| Your task |
Would you print all of the records below exactly, without skipping any?

----

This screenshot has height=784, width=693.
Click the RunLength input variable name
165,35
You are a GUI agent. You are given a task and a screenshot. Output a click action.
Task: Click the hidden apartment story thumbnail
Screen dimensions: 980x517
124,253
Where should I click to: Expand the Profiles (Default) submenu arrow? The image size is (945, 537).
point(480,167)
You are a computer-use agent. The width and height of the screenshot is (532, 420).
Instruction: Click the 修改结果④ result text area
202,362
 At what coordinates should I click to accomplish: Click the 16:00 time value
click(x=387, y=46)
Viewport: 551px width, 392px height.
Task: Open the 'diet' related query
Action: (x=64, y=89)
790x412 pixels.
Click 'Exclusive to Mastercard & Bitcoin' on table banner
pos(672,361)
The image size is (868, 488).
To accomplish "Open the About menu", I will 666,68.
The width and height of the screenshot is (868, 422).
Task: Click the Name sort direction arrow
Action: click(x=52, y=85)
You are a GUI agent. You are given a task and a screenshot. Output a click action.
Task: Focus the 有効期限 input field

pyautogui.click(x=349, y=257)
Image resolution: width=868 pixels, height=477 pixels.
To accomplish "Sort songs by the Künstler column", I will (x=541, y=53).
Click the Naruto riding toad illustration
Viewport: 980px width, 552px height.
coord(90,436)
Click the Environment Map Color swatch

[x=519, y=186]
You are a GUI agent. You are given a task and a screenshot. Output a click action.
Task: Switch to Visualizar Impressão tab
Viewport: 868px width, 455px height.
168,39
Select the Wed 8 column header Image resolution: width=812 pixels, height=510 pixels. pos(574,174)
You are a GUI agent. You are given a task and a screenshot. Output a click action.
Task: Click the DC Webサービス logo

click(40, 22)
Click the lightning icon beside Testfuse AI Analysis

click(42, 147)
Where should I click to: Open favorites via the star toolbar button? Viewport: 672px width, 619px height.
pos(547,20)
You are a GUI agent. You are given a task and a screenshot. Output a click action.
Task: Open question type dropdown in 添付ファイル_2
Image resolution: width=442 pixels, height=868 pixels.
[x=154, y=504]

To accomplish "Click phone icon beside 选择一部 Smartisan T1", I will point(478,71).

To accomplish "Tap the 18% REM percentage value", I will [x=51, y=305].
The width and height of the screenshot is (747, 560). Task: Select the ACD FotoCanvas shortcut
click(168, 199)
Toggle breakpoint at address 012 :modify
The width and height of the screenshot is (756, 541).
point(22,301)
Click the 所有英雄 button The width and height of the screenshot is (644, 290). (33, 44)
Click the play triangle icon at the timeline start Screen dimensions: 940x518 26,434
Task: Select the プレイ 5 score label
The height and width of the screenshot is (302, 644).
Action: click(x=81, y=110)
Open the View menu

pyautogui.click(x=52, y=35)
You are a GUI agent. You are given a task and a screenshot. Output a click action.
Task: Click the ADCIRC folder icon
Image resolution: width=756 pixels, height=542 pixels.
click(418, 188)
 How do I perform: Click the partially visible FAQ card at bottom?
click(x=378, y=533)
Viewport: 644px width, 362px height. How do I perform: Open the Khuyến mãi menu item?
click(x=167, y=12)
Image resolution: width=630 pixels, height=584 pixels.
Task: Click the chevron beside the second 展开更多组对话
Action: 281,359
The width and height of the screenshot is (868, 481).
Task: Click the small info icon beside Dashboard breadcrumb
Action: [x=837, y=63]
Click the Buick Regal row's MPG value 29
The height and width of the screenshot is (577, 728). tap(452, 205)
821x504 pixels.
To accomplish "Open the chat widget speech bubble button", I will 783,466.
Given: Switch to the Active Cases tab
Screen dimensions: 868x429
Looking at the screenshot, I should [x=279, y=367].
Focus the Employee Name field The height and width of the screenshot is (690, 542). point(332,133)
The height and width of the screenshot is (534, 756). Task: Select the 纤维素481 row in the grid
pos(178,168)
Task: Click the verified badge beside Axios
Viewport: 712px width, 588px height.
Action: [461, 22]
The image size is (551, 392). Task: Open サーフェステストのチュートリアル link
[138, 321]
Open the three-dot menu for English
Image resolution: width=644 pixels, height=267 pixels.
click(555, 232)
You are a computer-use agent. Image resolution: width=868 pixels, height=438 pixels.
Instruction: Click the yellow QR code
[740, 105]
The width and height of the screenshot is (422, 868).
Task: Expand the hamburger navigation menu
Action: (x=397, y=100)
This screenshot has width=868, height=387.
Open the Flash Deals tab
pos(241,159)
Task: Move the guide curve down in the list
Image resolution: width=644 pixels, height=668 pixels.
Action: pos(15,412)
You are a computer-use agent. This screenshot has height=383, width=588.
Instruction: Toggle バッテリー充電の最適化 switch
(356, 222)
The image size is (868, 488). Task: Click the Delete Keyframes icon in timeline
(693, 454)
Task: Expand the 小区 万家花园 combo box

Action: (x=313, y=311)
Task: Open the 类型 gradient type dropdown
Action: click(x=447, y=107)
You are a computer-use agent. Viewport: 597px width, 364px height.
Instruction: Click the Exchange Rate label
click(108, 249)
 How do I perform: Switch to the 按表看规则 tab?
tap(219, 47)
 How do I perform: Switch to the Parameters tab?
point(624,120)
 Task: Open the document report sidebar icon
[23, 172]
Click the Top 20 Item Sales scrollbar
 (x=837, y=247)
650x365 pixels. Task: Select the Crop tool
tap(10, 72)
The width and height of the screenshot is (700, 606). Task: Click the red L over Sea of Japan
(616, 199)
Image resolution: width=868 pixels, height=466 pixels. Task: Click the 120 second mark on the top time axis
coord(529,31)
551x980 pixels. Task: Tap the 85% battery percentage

----

| Solution |
This screenshot has height=784, width=693.
Click the RunLength input variable name
165,35
You are a GUI agent. You are given a task and a screenshot. Output a click action.
Task: Click the hidden apartment story thumbnail
Screen dimensions: 980x517
124,253
Where should I click to: Expand the Profiles (Default) submenu arrow? The image size is (945, 537).
point(480,167)
You are a computer-use agent. The width and height of the screenshot is (532, 420).
Instruction: Click the 修改结果④ result text area
202,362
 At what coordinates should I click to accomplish: Click the 16:00 time value
click(x=387, y=46)
Viewport: 551px width, 392px height.
Task: Open the 'diet' related query
Action: (x=64, y=89)
790x412 pixels.
Click 'Exclusive to Mastercard & Bitcoin' on table banner
pos(672,361)
The image size is (868, 488).
To accomplish "Open the About menu", I will 666,68.
The width and height of the screenshot is (868, 422).
Task: Click the Name sort direction arrow
Action: click(x=52, y=85)
You are a GUI agent. You are given a task and a screenshot. Output a click action.
Task: Focus the 有効期限 input field

pyautogui.click(x=349, y=257)
Image resolution: width=868 pixels, height=477 pixels.
To accomplish "Sort songs by the Künstler column", I will (x=541, y=53).
Click the Naruto riding toad illustration
Viewport: 980px width, 552px height.
coord(90,436)
Click the Environment Map Color swatch

[x=519, y=186]
You are a GUI agent. You are given a task and a screenshot. Output a click action.
Task: Switch to Visualizar Impressão tab
Viewport: 868px width, 455px height.
168,39
Select the Wed 8 column header Image resolution: width=812 pixels, height=510 pixels. pos(574,174)
You are a GUI agent. You are given a task and a screenshot. Output a click action.
Task: Click the DC Webサービス logo

click(40, 22)
Click the lightning icon beside Testfuse AI Analysis

click(42, 147)
Where should I click to: Open favorites via the star toolbar button? Viewport: 672px width, 619px height.
pos(547,20)
You are a GUI agent. You are given a task and a screenshot. Output a click action.
Task: Open question type dropdown in 添付ファイル_2
Image resolution: width=442 pixels, height=868 pixels.
[x=154, y=504]

To accomplish "Click phone icon beside 选择一部 Smartisan T1", I will point(478,71).

To accomplish "Tap the 18% REM percentage value", I will [x=51, y=305].
The width and height of the screenshot is (747, 560). Task: Select the ACD FotoCanvas shortcut
click(168, 199)
Toggle breakpoint at address 012 :modify
The width and height of the screenshot is (756, 541).
point(22,301)
Click the 所有英雄 button The width and height of the screenshot is (644, 290). (33, 44)
Click the play triangle icon at the timeline start Screen dimensions: 940x518 26,434
Task: Select the プレイ 5 score label
The height and width of the screenshot is (302, 644).
Action: click(x=81, y=110)
Open the View menu

pyautogui.click(x=52, y=35)
You are a GUI agent. You are given a task and a screenshot. Output a click action.
Task: Click the ADCIRC folder icon
Image resolution: width=756 pixels, height=542 pixels.
click(418, 188)
 How do I perform: Click the partially visible FAQ card at bottom?
click(x=378, y=533)
Viewport: 644px width, 362px height. How do I perform: Open the Khuyến mãi menu item?
click(x=167, y=12)
Image resolution: width=630 pixels, height=584 pixels.
Task: Click the chevron beside the second 展开更多组对话
Action: 281,359
The width and height of the screenshot is (868, 481).
Task: Click the small info icon beside Dashboard breadcrumb
Action: [x=837, y=63]
Click the Buick Regal row's MPG value 29
The height and width of the screenshot is (577, 728). tap(452, 205)
821x504 pixels.
To accomplish "Open the chat widget speech bubble button", I will 783,466.
Given: Switch to the Active Cases tab
Screen dimensions: 868x429
Looking at the screenshot, I should [x=279, y=367].
Focus the Employee Name field The height and width of the screenshot is (690, 542). point(332,133)
The height and width of the screenshot is (534, 756). Task: Select the 纤维素481 row in the grid
pos(178,168)
Task: Click the verified badge beside Axios
Viewport: 712px width, 588px height.
Action: [461, 22]
The image size is (551, 392). Task: Open サーフェステストのチュートリアル link
[138, 321]
Open the three-dot menu for English
Image resolution: width=644 pixels, height=267 pixels.
click(555, 232)
You are a computer-use agent. Image resolution: width=868 pixels, height=438 pixels.
Instruction: Click the yellow QR code
[740, 105]
The width and height of the screenshot is (422, 868).
Task: Expand the hamburger navigation menu
Action: (x=397, y=100)
This screenshot has width=868, height=387.
Open the Flash Deals tab
pos(241,159)
Task: Move the guide curve down in the list
Image resolution: width=644 pixels, height=668 pixels.
Action: pos(15,412)
You are a computer-use agent. This screenshot has height=383, width=588.
Instruction: Toggle バッテリー充電の最適化 switch
(356, 222)
The image size is (868, 488). Task: Click the Delete Keyframes icon in timeline
(693, 454)
Task: Expand the 小区 万家花园 combo box

Action: (x=313, y=311)
Task: Open the 类型 gradient type dropdown
Action: click(x=447, y=107)
You are a computer-use agent. Viewport: 597px width, 364px height.
Instruction: Click the Exchange Rate label
click(108, 249)
 How do I perform: Switch to the 按表看规则 tab?
tap(219, 47)
 How do I perform: Switch to the Parameters tab?
point(624,120)
 Task: Open the document report sidebar icon
[23, 172]
Click the Top 20 Item Sales scrollbar
 (x=837, y=247)
650x365 pixels. Task: Select the Crop tool
tap(10, 72)
The width and height of the screenshot is (700, 606). Task: Click the red L over Sea of Japan
(616, 199)
Image resolution: width=868 pixels, height=466 pixels. Task: Click the 120 second mark on the top time axis
coord(529,31)
551x980 pixels. Task: Tap the 85% battery percentage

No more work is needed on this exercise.